To seek clarity, I consulted a few friends who are mothers. To my surprise, I discovered I was the anomaly; many parents felt comfortable expressing their love through lip kisses. Perhaps my upbringing, which lacked overt displays of affection, influenced my perception. While I still share hugs with my parents and occasionally tease my mother by climbing into her lap, our family dynamics were not particularly touch-oriented. I could easily count the number of times my father kissed my cheek on one hand, and I never felt a void in love because of it.

While I never considered kissing a child on the lips to be inappropriate, I struggled to visualize it as a natural form of expressing love. However, motherhood often prompts reflection and forces you to confront beliefs you hadn’t previously examined.

Once my daughter was born—a healthy, joyful baby who loved to snuggle—I felt comfortable showering her with hugs and gentle kisses on her cheeks, forehead, and even her tiny nose and toes. Nonetheless, I still hesitated when it came to kissing her on the lips. It just felt… peculiar.

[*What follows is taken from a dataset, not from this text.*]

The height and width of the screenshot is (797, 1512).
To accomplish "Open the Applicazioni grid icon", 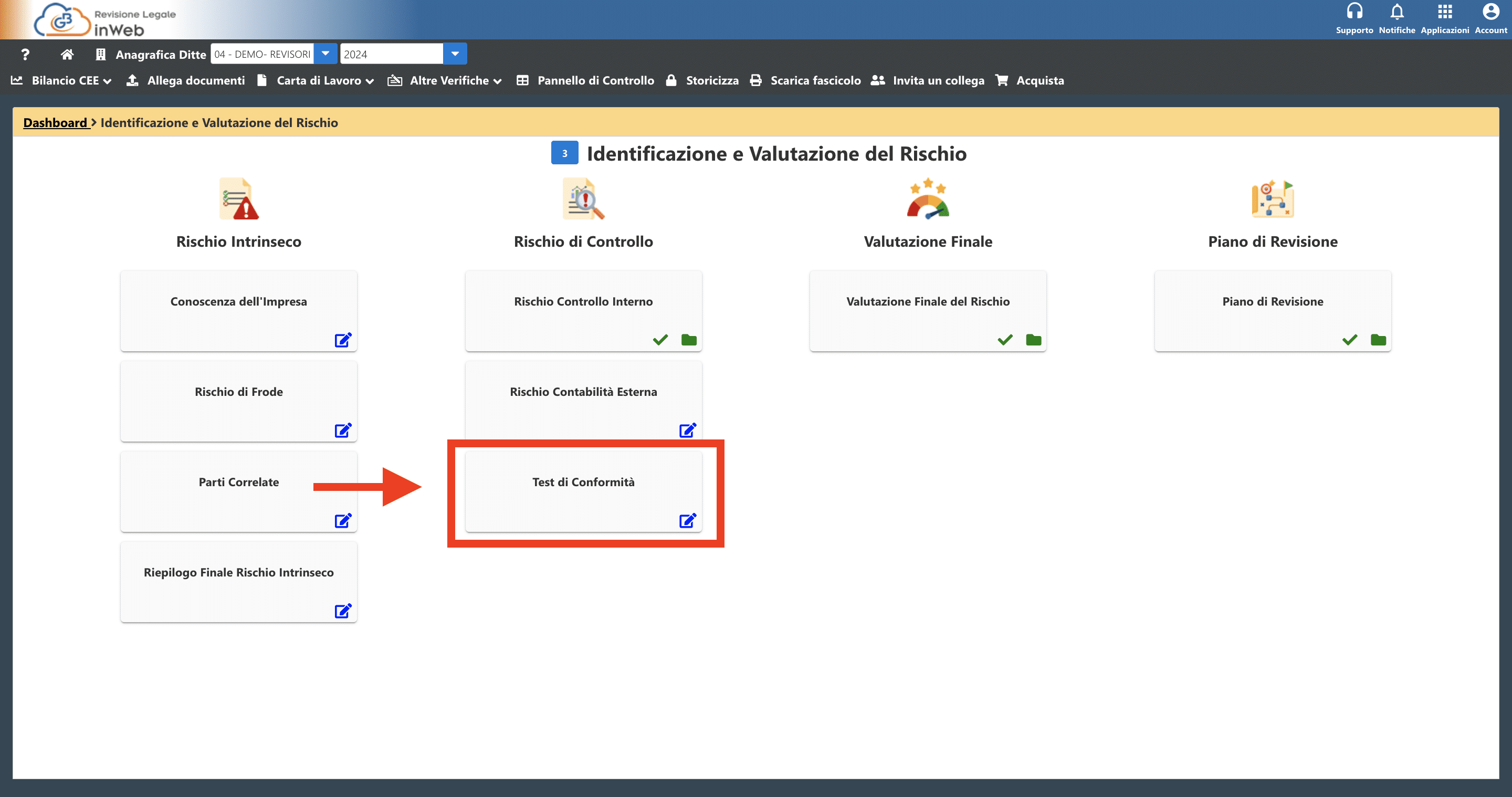I will tap(1444, 12).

That changed dramatically one day when she initiated a kiss herself. Just shy of her first birthday, she was a curious little explorer, crawling and rolling around with uncontainable joy. I was on the floor, busy organizing diapers, when she crawled over to me, climbed onto my lap, and planted a big, drooly kiss right on my lips. This moment was pivotal; it marked the first time she sought that level of affection from me.

In that instant, my beliefs shifted. I realized that what I once thought was an oddity was, in fact, a beautiful expression of love. It was as if she had taken my long-held views and turned them upside down, leading me to embrace the idea of kissing my children on the lips wholeheartedly. I understood that while I would never pressure my kids into any form of affection they weren’t comfortable with, exchanging kisses became a normal part of our expression of love.

Fast forward to today, my once-adorable baby is now five, and her little brother is four. Kissing them on the lips has become a routine part of our interactions, and none of us find it strange. If you feel differently, that’s entirely valid—everyone has their own boundaries surrounding affection. But I’ve come to appreciate this intimate form of connection.

For further insights on parenthood and the dynamics of affection, check out the resources available at Make a Mom and Mount Sinai.

In summary, my perspective on kissing my children on the lips transformed through the simple act of my daughter initiating a kiss. What once seemed unconventional became a cherished way to express our bond.